For most of us, a few nights over the past few weeks have been occupied by the PADI Advanced Open Water (AOW) SCUBA class offered here. The opportunity to advance our skills in diving has been exciting and fulfilling, as we’ll get to use what we’ve learned diving for our Directed Research projects after break. Taught by CMRS resident PADI instructors James Squires and Clarence Stringer, the AOW class consists of five “adventure dives” on the path to certification: buoyancy, navigation, night, deep, and underwater naturalist. Each dive is rewarding as we spend time perfecting skills we’ve learned, progressing towards being better all-around divers.

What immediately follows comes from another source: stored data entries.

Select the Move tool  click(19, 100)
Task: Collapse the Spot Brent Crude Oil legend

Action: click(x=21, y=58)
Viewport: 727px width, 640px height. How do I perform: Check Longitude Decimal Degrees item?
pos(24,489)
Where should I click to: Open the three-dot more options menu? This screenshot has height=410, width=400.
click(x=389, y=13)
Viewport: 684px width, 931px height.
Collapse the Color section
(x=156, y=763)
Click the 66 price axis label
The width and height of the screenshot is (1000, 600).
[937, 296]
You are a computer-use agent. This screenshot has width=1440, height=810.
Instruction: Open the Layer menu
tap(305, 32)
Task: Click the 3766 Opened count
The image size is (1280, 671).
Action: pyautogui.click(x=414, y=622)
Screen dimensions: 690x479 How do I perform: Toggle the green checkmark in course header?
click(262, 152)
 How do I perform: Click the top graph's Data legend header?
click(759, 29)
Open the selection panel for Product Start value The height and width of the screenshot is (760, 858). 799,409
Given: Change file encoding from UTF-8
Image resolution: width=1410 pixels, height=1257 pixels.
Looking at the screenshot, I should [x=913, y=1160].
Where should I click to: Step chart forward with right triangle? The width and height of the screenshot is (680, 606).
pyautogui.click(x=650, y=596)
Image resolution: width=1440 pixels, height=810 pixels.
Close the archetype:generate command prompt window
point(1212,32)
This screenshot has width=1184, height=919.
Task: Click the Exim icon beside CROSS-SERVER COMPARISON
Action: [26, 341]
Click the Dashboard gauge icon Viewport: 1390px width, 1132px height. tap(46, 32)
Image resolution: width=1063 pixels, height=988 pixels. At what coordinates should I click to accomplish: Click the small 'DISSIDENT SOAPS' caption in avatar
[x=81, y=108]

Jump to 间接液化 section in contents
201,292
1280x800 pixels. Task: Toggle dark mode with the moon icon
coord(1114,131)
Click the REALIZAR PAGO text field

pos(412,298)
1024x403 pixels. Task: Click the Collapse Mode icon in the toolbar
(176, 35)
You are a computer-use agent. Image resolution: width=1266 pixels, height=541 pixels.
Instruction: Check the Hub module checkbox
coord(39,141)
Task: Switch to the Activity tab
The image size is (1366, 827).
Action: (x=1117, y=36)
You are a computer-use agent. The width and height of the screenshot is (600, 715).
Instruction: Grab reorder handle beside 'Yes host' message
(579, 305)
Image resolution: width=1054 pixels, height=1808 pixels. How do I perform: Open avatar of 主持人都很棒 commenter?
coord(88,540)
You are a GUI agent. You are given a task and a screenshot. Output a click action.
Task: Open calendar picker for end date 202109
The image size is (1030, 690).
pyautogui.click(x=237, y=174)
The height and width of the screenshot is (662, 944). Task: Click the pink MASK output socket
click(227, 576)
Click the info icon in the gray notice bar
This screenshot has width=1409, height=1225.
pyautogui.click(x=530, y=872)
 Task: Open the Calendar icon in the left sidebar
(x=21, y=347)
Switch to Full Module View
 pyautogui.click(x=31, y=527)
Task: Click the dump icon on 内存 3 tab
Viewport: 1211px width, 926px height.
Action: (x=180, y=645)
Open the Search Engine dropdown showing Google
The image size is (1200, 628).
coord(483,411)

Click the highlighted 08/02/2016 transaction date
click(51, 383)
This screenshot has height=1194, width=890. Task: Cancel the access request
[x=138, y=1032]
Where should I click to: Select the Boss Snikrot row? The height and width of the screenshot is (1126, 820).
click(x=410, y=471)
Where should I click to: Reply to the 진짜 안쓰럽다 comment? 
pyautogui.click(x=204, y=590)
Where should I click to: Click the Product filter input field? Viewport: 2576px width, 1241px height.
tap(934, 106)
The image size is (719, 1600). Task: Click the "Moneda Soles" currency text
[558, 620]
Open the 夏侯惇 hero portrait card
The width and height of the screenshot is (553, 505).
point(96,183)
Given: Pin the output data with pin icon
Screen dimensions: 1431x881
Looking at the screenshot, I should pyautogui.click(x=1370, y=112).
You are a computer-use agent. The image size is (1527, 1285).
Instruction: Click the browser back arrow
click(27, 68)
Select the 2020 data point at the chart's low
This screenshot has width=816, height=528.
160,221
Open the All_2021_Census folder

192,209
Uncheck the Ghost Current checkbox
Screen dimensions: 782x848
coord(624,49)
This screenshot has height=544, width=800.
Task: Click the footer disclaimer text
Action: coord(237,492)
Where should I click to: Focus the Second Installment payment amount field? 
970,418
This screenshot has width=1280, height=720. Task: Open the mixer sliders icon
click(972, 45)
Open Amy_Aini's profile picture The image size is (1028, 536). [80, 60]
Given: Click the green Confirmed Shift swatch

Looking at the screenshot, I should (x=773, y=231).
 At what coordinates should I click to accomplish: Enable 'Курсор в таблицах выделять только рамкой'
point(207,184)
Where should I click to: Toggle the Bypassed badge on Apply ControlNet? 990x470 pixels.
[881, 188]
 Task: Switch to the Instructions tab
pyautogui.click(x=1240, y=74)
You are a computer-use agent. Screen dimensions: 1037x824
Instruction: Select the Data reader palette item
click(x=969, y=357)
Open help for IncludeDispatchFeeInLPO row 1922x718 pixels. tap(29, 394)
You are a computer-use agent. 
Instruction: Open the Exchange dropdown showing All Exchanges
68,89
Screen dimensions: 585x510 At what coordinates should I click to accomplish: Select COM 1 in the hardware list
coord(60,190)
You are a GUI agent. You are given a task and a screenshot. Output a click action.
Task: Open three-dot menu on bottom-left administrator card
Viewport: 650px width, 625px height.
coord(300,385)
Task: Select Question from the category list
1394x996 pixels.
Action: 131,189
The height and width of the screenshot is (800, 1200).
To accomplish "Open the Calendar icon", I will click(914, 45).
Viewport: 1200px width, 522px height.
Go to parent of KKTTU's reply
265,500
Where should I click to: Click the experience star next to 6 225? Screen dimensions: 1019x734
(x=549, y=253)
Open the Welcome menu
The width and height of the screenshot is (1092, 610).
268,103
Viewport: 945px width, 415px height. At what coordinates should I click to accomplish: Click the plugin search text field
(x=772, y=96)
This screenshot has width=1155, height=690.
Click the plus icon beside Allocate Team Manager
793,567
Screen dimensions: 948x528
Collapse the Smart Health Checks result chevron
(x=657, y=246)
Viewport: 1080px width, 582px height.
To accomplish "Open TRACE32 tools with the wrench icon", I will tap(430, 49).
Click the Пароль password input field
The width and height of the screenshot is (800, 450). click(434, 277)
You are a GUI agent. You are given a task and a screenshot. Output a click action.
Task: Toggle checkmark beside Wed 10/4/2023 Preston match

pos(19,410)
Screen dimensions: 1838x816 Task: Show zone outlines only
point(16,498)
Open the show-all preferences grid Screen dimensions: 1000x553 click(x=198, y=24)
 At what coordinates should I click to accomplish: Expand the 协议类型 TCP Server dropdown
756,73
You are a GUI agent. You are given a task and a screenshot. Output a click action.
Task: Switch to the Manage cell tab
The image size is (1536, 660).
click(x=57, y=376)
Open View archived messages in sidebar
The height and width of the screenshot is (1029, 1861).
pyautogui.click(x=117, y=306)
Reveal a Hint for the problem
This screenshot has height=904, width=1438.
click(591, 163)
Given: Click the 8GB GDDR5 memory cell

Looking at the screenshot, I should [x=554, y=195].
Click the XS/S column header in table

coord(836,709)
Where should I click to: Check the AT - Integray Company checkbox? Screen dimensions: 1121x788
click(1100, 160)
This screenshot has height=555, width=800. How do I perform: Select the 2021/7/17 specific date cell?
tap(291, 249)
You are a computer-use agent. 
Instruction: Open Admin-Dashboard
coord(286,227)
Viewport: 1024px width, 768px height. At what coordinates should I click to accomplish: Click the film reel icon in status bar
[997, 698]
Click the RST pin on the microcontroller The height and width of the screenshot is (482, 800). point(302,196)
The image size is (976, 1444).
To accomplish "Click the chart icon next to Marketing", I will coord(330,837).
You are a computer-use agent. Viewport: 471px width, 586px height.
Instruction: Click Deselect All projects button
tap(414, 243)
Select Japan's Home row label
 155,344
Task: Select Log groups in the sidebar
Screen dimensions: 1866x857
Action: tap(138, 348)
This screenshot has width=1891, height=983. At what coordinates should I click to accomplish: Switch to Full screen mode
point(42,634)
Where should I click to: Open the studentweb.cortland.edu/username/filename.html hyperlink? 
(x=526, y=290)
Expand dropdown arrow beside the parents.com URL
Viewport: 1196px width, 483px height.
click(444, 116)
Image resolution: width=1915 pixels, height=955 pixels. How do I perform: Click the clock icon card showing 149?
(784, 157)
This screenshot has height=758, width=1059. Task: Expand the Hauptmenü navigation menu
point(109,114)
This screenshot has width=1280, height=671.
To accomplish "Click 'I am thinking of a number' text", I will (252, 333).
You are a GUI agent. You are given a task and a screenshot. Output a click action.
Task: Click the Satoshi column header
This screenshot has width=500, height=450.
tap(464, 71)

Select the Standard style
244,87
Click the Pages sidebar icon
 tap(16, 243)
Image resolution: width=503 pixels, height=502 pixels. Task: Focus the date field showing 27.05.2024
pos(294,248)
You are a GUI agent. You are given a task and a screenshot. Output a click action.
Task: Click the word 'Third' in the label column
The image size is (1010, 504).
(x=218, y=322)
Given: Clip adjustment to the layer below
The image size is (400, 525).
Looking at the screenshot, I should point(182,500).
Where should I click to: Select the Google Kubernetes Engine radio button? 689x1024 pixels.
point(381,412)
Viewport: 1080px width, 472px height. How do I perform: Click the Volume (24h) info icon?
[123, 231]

The night dive and deep dive were especially thrilling, as we were pushed out of comfort zones. Heading out on the boat for the night dive, the moon illuminated the water and all senses were heightened. The thought of diving quite literally into the unknown was at once both daunting and exhilarating. Using our dive lights as guidance through the water, it felt like we were on a mission. My group had the privilege of sighting an octopus, as well as experiencing the brief magic of bioluminescence in complete underwater darkness.

Deep diving opens a whole other world of wild, and for me one of the biggest draws of opting to take the AOW class in the first place: swimming off “the wall.” At 100 feet deep, the maximum depth allowed in AOW, swimming along the wall that drops into open-ocean is enchanting. There’s really no way to fully capture the experience in words. With a reef shelf on one side of you as a reference point and the deep, big blue on the other, swimming along the wall with proper buoyancy gives the illusion of floating weightlessly. The coral reefs of the wall are bursting with life and the main attraction of diving in such a world-renowned spot as the Turks & Caicos Islands. I’m grateful for every day at the CMRS, with each offering a new adventure as we learn more about our world as seen from below the surface.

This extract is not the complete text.